A client launched with no stored servers sits on the ClientScreen showing “No Nodes Yet” and the avatar bubble “Searching for Krill servers…”. A server that comes online after the client never gets discovered — node download and SSE connection never start. Restarting the app makes the same server appear immediately.
Peer discovery was one-shot. Each side (ClientBeaconSupervisor,
ServerBeaconSupervisor) fired a single startup beacon and then only listened.
An idle client could only learn about a later-starting server from that
server’s single best-effort UDP multicast startup beacon; one dropped packet
(or IGMP-membership / interface timing on the just-joined listener) meant
permanent silence, because neither side ever re-announced. The connection
chain (ClientBeaconWireHandler → ClientServerConnector.connectWire → cert →
node download → SSE) was intact — it simply never got triggered. Restart
“fixed” it only because it made the client emit a fresh port=0 probe that the
now-listening server replied to (ServerBeaconWireHandler answers any new
peer’s probe). The BeaconSupervisor / Multicast KDocs already claimed
beacons “fire periodically” — the implementation had drifted to one-shot.

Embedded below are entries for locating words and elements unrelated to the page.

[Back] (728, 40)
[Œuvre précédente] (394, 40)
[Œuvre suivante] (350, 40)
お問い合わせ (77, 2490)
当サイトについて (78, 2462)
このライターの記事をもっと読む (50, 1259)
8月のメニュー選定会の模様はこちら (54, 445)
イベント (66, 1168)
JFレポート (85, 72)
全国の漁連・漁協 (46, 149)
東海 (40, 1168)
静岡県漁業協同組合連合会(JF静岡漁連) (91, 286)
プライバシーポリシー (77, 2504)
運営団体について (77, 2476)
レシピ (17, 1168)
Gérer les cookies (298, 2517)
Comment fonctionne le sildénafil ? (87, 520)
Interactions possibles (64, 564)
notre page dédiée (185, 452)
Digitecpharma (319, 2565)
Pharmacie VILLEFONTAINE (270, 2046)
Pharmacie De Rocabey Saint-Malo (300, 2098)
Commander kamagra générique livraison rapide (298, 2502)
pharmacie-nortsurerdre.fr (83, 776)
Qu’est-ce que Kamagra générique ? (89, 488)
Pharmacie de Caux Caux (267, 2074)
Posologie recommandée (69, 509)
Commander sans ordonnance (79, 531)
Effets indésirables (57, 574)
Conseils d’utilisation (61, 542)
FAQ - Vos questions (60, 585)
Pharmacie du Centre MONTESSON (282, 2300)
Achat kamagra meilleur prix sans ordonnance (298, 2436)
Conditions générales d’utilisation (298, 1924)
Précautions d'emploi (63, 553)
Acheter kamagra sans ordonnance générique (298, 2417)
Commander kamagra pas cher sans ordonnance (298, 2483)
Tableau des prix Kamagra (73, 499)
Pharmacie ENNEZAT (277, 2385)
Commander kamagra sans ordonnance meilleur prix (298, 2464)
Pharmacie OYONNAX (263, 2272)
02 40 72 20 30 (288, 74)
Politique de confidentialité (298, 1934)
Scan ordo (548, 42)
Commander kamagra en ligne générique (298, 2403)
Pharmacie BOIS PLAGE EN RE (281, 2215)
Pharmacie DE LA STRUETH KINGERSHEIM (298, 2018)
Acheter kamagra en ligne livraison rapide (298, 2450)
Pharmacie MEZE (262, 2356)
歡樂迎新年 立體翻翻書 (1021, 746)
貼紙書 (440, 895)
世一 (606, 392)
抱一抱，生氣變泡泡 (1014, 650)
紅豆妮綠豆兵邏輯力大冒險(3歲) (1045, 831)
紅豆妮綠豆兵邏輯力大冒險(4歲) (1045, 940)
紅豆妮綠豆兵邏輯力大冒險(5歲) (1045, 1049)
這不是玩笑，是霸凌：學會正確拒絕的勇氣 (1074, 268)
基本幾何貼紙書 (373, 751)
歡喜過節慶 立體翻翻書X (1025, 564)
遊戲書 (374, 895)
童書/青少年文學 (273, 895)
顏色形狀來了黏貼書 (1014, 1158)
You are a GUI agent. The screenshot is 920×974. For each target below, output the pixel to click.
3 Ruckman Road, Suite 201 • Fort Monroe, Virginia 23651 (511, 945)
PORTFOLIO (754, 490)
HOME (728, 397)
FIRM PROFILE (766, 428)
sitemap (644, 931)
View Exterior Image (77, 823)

ClientBeaconSupervisor now runs a reprobeJob alongside the listener: while
AppLifecycle.isForeground is true it re-broadcasts the presence probe every
REPROBE_INTERVAL_MS (5s) via the existing BeaconSender (itself rate-limited,
so the cadence is an upper bound). Because the server replies to a new peer’s
probe, a server coming online after the client is now discovered within one
interval — no restart. Backgrounded apps skip the re-probe to respect battery.
Discovery over best-effort UDP multicast must never depend on a single packet
arriving — periodic re-announce/re-probe is mandatory (this is why mDNS/SSDP
poll). The regression test (ClientBeaconSupervisorReprobeTest) advances
virtual time and asserts the supervisor keeps emitting beacons after the
startup one, and that backgrounding pauses them. When an interface KDoc says a
behavior is “periodic,” a test should pin that contract so an implementation
can’t silently regress it to one-shot.